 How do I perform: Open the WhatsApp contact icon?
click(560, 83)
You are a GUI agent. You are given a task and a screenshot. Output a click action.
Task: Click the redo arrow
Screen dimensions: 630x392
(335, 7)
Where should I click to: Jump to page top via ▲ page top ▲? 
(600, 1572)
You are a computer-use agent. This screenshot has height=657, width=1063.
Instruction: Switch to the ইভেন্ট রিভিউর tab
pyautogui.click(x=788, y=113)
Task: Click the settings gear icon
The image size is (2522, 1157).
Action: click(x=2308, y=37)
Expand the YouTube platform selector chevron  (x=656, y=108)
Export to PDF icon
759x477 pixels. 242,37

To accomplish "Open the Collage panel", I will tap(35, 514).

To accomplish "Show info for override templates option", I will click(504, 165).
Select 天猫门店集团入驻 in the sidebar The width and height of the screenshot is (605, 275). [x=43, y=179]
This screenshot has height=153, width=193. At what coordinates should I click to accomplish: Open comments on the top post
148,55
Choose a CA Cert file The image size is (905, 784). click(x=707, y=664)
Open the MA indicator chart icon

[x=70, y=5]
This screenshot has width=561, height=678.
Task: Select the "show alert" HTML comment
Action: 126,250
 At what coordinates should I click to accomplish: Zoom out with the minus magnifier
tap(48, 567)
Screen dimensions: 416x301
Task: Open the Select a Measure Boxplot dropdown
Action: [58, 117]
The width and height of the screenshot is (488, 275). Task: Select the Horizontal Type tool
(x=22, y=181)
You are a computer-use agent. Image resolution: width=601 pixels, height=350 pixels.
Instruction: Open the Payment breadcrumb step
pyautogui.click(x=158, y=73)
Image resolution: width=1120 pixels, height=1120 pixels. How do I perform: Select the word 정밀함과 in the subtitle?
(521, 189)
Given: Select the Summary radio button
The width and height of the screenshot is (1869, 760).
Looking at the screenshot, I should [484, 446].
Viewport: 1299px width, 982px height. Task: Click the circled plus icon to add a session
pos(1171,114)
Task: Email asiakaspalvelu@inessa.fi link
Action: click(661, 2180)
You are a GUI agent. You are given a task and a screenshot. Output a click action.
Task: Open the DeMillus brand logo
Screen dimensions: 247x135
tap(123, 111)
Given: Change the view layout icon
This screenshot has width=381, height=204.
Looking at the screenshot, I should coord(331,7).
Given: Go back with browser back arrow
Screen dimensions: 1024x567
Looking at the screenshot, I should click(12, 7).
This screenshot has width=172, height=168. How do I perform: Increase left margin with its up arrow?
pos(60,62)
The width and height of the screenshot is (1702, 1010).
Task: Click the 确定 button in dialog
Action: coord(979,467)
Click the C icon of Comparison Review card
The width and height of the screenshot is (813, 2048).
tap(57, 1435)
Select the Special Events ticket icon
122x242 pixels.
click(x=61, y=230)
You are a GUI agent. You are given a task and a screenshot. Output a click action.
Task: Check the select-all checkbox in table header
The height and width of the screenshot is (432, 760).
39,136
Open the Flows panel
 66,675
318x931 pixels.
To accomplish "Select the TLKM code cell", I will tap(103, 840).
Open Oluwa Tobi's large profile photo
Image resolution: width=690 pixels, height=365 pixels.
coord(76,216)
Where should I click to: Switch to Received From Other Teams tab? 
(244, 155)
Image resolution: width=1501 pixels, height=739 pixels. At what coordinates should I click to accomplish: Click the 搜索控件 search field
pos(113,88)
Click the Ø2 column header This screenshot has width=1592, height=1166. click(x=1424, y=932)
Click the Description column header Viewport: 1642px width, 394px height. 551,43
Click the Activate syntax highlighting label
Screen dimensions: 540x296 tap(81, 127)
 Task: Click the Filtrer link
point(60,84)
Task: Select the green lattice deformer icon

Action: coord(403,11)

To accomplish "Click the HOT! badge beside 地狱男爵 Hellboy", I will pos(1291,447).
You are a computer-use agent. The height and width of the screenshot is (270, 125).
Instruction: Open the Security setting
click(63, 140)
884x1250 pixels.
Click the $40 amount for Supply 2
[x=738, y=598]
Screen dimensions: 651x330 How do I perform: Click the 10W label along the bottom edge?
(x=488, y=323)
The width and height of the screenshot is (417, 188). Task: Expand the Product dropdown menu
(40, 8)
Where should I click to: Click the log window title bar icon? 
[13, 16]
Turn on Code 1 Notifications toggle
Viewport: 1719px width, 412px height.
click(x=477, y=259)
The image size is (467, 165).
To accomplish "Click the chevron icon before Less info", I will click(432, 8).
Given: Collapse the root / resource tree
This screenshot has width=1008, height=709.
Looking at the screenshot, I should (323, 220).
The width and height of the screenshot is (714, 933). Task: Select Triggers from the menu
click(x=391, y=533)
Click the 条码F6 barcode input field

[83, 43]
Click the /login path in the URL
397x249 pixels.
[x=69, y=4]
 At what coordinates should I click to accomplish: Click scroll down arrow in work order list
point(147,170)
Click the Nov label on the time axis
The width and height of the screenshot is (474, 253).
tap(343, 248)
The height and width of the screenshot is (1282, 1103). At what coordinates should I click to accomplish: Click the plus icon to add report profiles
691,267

#### AIM OF THE TASK
Reproduce all of the material above, substituting "caret" for every occurrence of "chevron" and leaving everything else unchanged.

#### EXERCISE RESPONSE
 How do I perform: Open the WhatsApp contact icon?
click(560, 83)
You are a GUI agent. You are given a task and a screenshot. Output a click action.
Task: Click the redo arrow
Screen dimensions: 630x392
(335, 7)
Where should I click to: Jump to page top via ▲ page top ▲? 
(600, 1572)
You are a computer-use agent. This screenshot has height=657, width=1063.
Instruction: Switch to the ইভেন্ট রিভিউর tab
pyautogui.click(x=788, y=113)
Task: Click the settings gear icon
The image size is (2522, 1157).
Action: click(x=2308, y=37)
Expand the YouTube platform selector caret  (x=656, y=108)
Export to PDF icon
759x477 pixels. 242,37

To accomplish "Open the Collage panel", I will tap(35, 514).

To accomplish "Show info for override templates option", I will click(504, 165).
Select 天猫门店集团入驻 in the sidebar The width and height of the screenshot is (605, 275). [x=43, y=179]
This screenshot has height=153, width=193. At what coordinates should I click to accomplish: Open comments on the top post
148,55
Choose a CA Cert file The image size is (905, 784). click(x=707, y=664)
Open the MA indicator chart icon

[x=70, y=5]
This screenshot has width=561, height=678.
Task: Select the "show alert" HTML comment
Action: 126,250
 At what coordinates should I click to accomplish: Zoom out with the minus magnifier
tap(48, 567)
Screen dimensions: 416x301
Task: Open the Select a Measure Boxplot dropdown
Action: [58, 117]
The width and height of the screenshot is (488, 275). Task: Select the Horizontal Type tool
(x=22, y=181)
You are a computer-use agent. Image resolution: width=601 pixels, height=350 pixels.
Instruction: Open the Payment breadcrumb step
pyautogui.click(x=158, y=73)
Image resolution: width=1120 pixels, height=1120 pixels. How do I perform: Select the word 정밀함과 in the subtitle?
(521, 189)
Given: Select the Summary radio button
The width and height of the screenshot is (1869, 760).
Looking at the screenshot, I should [484, 446].
Viewport: 1299px width, 982px height. Task: Click the circled plus icon to add a session
pos(1171,114)
Task: Email asiakaspalvelu@inessa.fi link
Action: click(661, 2180)
You are a GUI agent. You are given a task and a screenshot. Output a click action.
Task: Open the DeMillus brand logo
Screen dimensions: 247x135
tap(123, 111)
Given: Change the view layout icon
This screenshot has width=381, height=204.
Looking at the screenshot, I should coord(331,7).
Given: Go back with browser back arrow
Screen dimensions: 1024x567
Looking at the screenshot, I should click(12, 7).
This screenshot has width=172, height=168. How do I perform: Increase left margin with its up arrow?
pos(60,62)
The width and height of the screenshot is (1702, 1010).
Task: Click the 确定 button in dialog
Action: coord(979,467)
Click the C icon of Comparison Review card
The width and height of the screenshot is (813, 2048).
tap(57, 1435)
Select the Special Events ticket icon
122x242 pixels.
click(x=61, y=230)
You are a GUI agent. You are given a task and a screenshot. Output a click action.
Task: Check the select-all checkbox in table header
The height and width of the screenshot is (432, 760).
39,136
Open the Flows panel
 66,675
318x931 pixels.
To accomplish "Select the TLKM code cell", I will tap(103, 840).
Open Oluwa Tobi's large profile photo
Image resolution: width=690 pixels, height=365 pixels.
coord(76,216)
Where should I click to: Switch to Received From Other Teams tab? 
(244, 155)
Image resolution: width=1501 pixels, height=739 pixels. At what coordinates should I click to accomplish: Click the 搜索控件 search field
pos(113,88)
Click the Ø2 column header This screenshot has width=1592, height=1166. click(x=1424, y=932)
Click the Description column header Viewport: 1642px width, 394px height. 551,43
Click the Activate syntax highlighting label
Screen dimensions: 540x296 tap(81, 127)
 Task: Click the Filtrer link
point(60,84)
Task: Select the green lattice deformer icon

Action: coord(403,11)

To accomplish "Click the HOT! badge beside 地狱男爵 Hellboy", I will pos(1291,447).
You are a computer-use agent. The height and width of the screenshot is (270, 125).
Instruction: Open the Security setting
click(63, 140)
884x1250 pixels.
Click the $40 amount for Supply 2
[x=738, y=598]
Screen dimensions: 651x330 How do I perform: Click the 10W label along the bottom edge?
(x=488, y=323)
The width and height of the screenshot is (417, 188). Task: Expand the Product dropdown menu
(40, 8)
Where should I click to: Click the log window title bar icon? 
[13, 16]
Turn on Code 1 Notifications toggle
Viewport: 1719px width, 412px height.
click(x=477, y=259)
The image size is (467, 165).
To accomplish "Click the caret icon before Less info", I will click(432, 8).
Given: Collapse the root / resource tree
This screenshot has width=1008, height=709.
Looking at the screenshot, I should (323, 220).
The width and height of the screenshot is (714, 933). Task: Select Triggers from the menu
click(x=391, y=533)
Click the 条码F6 barcode input field

[83, 43]
Click the /login path in the URL
397x249 pixels.
[x=69, y=4]
 At what coordinates should I click to accomplish: Click scroll down arrow in work order list
point(147,170)
Click the Nov label on the time axis
The width and height of the screenshot is (474, 253).
tap(343, 248)
The height and width of the screenshot is (1282, 1103). At what coordinates should I click to accomplish: Click the plus icon to add report profiles
691,267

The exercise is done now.